━━━ Dataset ━━━
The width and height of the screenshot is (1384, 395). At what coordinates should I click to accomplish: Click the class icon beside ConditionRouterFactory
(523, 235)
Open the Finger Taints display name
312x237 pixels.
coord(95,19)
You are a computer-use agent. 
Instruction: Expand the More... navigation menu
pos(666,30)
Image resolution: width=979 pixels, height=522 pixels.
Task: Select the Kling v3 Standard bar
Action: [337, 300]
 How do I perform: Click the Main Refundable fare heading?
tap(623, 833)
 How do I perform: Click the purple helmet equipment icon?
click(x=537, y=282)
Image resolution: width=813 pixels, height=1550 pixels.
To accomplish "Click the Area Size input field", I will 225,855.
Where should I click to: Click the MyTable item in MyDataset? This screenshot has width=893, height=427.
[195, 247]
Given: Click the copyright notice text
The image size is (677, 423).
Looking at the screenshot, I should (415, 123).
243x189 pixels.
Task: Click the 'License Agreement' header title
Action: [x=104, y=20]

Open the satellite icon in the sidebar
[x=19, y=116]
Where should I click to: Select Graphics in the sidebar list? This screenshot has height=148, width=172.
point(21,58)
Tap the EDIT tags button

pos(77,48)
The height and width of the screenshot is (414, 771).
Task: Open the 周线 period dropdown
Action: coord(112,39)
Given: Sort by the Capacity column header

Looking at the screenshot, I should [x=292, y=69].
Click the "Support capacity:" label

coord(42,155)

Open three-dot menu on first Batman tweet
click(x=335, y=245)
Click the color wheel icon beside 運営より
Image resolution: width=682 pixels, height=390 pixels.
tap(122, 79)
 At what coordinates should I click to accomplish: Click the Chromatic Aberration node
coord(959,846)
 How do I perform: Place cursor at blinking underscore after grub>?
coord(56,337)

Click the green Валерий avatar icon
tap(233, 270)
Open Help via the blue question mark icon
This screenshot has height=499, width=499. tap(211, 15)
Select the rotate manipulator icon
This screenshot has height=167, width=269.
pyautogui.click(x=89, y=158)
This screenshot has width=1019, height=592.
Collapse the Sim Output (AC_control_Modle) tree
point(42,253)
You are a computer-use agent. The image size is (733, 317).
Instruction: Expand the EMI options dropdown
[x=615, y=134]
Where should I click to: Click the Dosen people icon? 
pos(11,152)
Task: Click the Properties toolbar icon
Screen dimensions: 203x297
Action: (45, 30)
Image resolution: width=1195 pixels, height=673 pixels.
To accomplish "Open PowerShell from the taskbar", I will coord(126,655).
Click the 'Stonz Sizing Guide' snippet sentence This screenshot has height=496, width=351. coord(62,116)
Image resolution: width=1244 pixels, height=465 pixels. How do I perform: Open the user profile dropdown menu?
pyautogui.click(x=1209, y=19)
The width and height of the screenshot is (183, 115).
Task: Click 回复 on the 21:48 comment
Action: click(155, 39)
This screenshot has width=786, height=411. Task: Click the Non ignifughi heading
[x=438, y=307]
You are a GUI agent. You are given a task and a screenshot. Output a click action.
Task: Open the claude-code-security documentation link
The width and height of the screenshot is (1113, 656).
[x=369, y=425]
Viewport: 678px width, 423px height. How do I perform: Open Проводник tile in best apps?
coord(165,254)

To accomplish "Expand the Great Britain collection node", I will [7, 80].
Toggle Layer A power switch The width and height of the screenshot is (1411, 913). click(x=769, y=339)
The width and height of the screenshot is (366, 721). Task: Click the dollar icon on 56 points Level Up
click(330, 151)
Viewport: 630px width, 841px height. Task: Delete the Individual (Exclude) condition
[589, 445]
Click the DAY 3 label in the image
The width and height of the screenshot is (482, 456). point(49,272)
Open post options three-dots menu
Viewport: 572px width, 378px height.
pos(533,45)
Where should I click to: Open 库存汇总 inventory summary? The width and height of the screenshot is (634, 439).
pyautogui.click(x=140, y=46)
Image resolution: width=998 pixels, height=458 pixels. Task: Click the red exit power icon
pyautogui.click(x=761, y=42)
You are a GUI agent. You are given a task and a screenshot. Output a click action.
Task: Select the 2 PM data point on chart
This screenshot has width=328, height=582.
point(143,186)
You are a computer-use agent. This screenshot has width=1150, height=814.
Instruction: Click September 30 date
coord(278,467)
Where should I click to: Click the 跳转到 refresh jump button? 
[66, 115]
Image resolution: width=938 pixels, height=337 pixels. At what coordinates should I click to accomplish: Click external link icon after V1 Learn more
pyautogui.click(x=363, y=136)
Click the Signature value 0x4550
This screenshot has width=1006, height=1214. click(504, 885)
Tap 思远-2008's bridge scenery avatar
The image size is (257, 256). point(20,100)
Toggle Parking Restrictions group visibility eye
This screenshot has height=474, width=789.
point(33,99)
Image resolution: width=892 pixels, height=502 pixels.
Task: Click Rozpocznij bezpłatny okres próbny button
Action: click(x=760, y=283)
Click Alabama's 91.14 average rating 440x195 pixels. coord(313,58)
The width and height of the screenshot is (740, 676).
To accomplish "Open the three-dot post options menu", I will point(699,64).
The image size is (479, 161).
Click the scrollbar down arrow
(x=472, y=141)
━━━
What is required
Each line of the records above, from the first through the one containing "You are a computer-use agent. The", is to be retyped exactly; no other line belongs.

Response for this exercise
The width and height of the screenshot is (1384, 395). At what coordinates should I click to accomplish: Click the class icon beside ConditionRouterFactory
(523, 235)
Open the Finger Taints display name
312x237 pixels.
coord(95,19)
You are a computer-use agent. 
Instruction: Expand the More... navigation menu
pos(666,30)
Image resolution: width=979 pixels, height=522 pixels.
Task: Select the Kling v3 Standard bar
Action: [337, 300]
 How do I perform: Click the Main Refundable fare heading?
tap(623, 833)
 How do I perform: Click the purple helmet equipment icon?
click(x=537, y=282)
Image resolution: width=813 pixels, height=1550 pixels.
To accomplish "Click the Area Size input field", I will 225,855.
Where should I click to: Click the MyTable item in MyDataset? This screenshot has width=893, height=427.
[195, 247]
Given: Click the copyright notice text
The image size is (677, 423).
Looking at the screenshot, I should (415, 123).
243x189 pixels.
Task: Click the 'License Agreement' header title
Action: [x=104, y=20]

Open the satellite icon in the sidebar
[x=19, y=116]
Where should I click to: Select Graphics in the sidebar list? This screenshot has height=148, width=172.
point(21,58)
Tap the EDIT tags button

pos(77,48)
The height and width of the screenshot is (414, 771).
Task: Open the 周线 period dropdown
Action: coord(112,39)
Given: Sort by the Capacity column header

Looking at the screenshot, I should [x=292, y=69].
Click the "Support capacity:" label

coord(42,155)

Open three-dot menu on first Batman tweet
click(x=335, y=245)
Click the color wheel icon beside 運営より
Image resolution: width=682 pixels, height=390 pixels.
tap(122, 79)
 At what coordinates should I click to accomplish: Click the Chromatic Aberration node
coord(959,846)
 How do I perform: Place cursor at blinking underscore after grub>?
coord(56,337)

Click the green Валерий avatar icon
tap(233, 270)
Open Help via the blue question mark icon
This screenshot has height=499, width=499. tap(211, 15)
Select the rotate manipulator icon
This screenshot has height=167, width=269.
pyautogui.click(x=89, y=158)
This screenshot has width=1019, height=592.
Collapse the Sim Output (AC_control_Modle) tree
point(42,253)
You are a computer-use agent. The image size is (733, 317).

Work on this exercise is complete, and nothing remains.